Direct conversion of solar energy to electrical energy can provide a virtually unlimited source of clean energy. Solar cells fabricated from semiconductor materials have been refined through years of research, and are commonly assembled in arrays to form photovoltaic modules for harvesting and converting solar energy to electrical energy. Conventional photovoltaic modules typically include a stack of materials including at least one encapsulation layer. The encapsulation layer is added to protect the photovoltaic module from the environment, and to provide electrical insulation of the module. One example of a conventional material often employed as an “encapsulant” for use in the encapsulation layer is ethylene vinyl acetate (EVA) copolymer.
The lamination process is an important step in the photovoltaic module manufacturing process, during which the silicon cells are laminated with one or more encapsulation layers and packaged in their final form before shipment. During an exemplary conventional lamination process, EVA is applied to a photovoltaic module and the EVA is cured so as to promote cross-linking to prevent creeping of the encapsulation layer(s) as a result of temperature or stress. Since the cross-linking reaction of the EVA is irreversible, cell reclamation is impossible should anything go wrong with the lamination/curing process. Therefore, extreme care is taken to ensure that the lamination conditions are set correctly in order to guarantee continuous production of reliable and durable modules, which meet international certification standards.
Improperly laminated modules often may develop defects leading to premature failures and the inevitable loss in module performance. For example, incompletely cured encapsulant retains its thermoplastic behavior, resulting in flowing or creeping when exposed to solar heat. Excessive flow may result in mechanical failure of the encapsulant, exposing the silicon cells to the outdoor environment, which could lead to electrical faults, cell or interconnection cracking, and corrosion. Additionally, poor adhesion or bubbles in the encapsulant may lead to optical losses in the solar module. On the other hand, EVA that is fully cured no longer flows, offers excellent resistance to creep, and ensures proper bonding of the encapsulant within the module.

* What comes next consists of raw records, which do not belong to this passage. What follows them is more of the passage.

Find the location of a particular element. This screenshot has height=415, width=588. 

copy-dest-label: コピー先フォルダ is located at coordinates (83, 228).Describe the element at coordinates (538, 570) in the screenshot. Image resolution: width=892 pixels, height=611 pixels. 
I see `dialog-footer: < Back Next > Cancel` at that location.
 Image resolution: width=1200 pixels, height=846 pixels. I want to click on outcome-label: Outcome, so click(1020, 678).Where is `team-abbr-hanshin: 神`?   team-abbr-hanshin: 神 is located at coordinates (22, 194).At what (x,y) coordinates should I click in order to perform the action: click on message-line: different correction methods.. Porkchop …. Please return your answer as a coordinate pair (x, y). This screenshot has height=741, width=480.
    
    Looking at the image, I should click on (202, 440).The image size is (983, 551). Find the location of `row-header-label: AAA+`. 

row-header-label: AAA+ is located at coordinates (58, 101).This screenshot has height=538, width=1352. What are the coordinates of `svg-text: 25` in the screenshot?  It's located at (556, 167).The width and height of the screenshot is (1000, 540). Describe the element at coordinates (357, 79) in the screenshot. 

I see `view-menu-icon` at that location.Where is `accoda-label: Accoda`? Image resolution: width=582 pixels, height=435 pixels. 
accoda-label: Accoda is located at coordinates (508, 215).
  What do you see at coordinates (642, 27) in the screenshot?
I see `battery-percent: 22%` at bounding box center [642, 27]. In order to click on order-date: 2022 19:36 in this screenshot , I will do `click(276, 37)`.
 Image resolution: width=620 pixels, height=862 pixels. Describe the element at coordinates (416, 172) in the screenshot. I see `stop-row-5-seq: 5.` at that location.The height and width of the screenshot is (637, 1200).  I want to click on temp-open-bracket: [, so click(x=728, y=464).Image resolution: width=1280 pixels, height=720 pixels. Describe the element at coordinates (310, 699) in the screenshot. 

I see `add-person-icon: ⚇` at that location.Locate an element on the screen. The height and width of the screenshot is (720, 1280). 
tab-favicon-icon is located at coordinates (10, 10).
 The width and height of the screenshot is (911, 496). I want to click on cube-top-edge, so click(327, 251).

The level of curing in EVA is correlated with the degree of polymer cross-linking that occurs during the lamination process. Two conventional methods commonly used for detection of the degree of cross-linking of EVA include the “gel fraction” test and the “creep” test. Unfortunately, both techniques involve destruction of the module. In the case of the gel fraction test, two days and wet chemistry lab capabilities are needed to complete the procedure. Another method for assessing polymer cross-linking includes a differential scanning calorimetry (DSC) technique developed by BP Solar. However, this technique offers limited resolution and has not been widely applied. Another limitation of the DSC technique is that it relies on knowledge of the thermal history of the sample (i.e. whether it had previously been cured, as well as the amount of time at elevated temperature). Furthermore, this technique also requires the destruction of a photovoltaic module to obtain the material needed for testing.